Фраза «Революция 1905 г. меня испугала» очень точна. Вот несколько последовательных записей из дневников 1909–1912 гг., показывающих, насколько сильным был «откат» Вавилова:

22 февраля 1909

На днях пришлось не то что спорить, а скорее ругаться с отцом и Дубининым (дубина подлинный) относительно социализма. Вышло очень глупо, я стоял за социализм, между тем как в сущности противник его; меня возбуждали эти глупые возражения, я горячился, и в конце концов казалось, что я сам социалист. Пора выяснить свой взгляд на эту штуку, и в сущности не на нее одну, а вообще на вопросы общественно-экономические. Пока в общем мои взгляды таковы! Государство есть бессознательное общение людей для достижения некоторых целей; потому бессознательное, что всякое государство с точки зрения самой обычной логики – хаос нелепостей и несправедливостей; всякое условие его найдет себе противников в среде членов его, и только некоторое инстинктивное выработанное наследственностью чувство удерживает членов. Раз же к государству начинаешь относиться сознательно, оно рассыпается, гибнет – чему пример всякая революция государства, скажу более, какого бы то ни было согласного общения при сознательности не может быть только потому, что и у самых умных, нравственных, идеальных членов общества всегда возникает спор о справедливости или несправедливости данной нормы; а раз норма оспаривается, она не осуществляется. Общество же без нормы немыслимо. Итак, общество основано на социальной бессознательности, и мы при наших общественных идеалах не должны никогда не оставлять без внимания этого основного условия. Конечно, деспотия одной личности – крайнее проявление этой бессознательности, но и социализм – общение совершенно сознательно немыслимо. Как-никак, а мы должны всегда оставаться на середке, конечно, не октябристской, но, быть может, кадетской или какой-либо другой. Впрочем, никаких партий я хорошо не знаю, никаким не сочувствую, и только потому, что вообще не чувствую в себе больших общественных симпатий.

13 марта 1910

Я никогда не хотел быть ни социалистом, ни кадетом, ни чем другим, я всегда бежал внешней жизни.

4 мая 1910

За последнее время я начинаю видеть в себе новые черты. ‹…› Я начинаю отворачиваться и от кем-то «превостро» облаянного слюнявым гуманизма, либерализма и прочего снятого молока.
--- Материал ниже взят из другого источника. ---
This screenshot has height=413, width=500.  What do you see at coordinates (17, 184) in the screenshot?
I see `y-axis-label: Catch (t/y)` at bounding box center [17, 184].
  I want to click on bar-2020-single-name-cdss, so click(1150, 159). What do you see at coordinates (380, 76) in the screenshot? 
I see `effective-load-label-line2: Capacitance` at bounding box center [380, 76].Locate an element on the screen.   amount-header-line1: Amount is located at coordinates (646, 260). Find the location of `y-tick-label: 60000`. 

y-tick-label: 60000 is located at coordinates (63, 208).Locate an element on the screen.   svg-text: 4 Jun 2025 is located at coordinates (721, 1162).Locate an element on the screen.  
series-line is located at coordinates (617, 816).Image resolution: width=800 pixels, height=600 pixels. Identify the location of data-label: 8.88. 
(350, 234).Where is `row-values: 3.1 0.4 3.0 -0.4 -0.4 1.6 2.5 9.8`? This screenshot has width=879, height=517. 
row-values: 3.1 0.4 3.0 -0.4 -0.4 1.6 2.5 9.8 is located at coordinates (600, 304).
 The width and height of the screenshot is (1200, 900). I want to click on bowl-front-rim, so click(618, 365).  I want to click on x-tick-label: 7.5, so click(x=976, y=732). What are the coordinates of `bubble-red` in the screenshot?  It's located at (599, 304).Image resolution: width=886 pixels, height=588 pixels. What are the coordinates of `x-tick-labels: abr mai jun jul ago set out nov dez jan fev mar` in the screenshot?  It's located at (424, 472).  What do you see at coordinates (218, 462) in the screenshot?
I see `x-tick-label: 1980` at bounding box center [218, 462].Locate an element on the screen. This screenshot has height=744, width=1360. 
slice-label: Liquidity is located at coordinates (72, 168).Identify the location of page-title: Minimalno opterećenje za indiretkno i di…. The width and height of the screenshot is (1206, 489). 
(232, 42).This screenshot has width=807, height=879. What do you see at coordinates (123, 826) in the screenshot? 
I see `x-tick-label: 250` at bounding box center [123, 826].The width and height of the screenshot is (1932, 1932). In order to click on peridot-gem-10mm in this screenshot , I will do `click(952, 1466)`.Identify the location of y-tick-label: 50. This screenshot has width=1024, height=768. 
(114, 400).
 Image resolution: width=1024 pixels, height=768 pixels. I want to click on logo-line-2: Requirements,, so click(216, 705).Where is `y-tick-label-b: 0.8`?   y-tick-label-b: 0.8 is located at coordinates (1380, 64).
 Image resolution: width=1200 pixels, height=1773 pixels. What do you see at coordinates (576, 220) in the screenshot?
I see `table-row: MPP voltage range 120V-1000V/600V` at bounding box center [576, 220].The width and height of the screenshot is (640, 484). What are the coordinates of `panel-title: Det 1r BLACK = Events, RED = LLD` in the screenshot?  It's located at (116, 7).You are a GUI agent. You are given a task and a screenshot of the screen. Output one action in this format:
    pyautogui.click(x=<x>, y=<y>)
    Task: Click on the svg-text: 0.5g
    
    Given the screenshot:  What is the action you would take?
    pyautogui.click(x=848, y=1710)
Мне, ей Богу, начинают нравиться Пуришкевичи, Меньшиковы (серьезно). В области духовной или уж вполне «умная» наука, или же вполне «эстетическое» искусство. Слава Богу, освобождаюсь от тины, топящей[,] от сероты и грязи, от снятого молока. Перехожу в область жития своего, где мне нет дела до 8-часового рабочего дня, до Гучкова или Милюкова, а только до себя.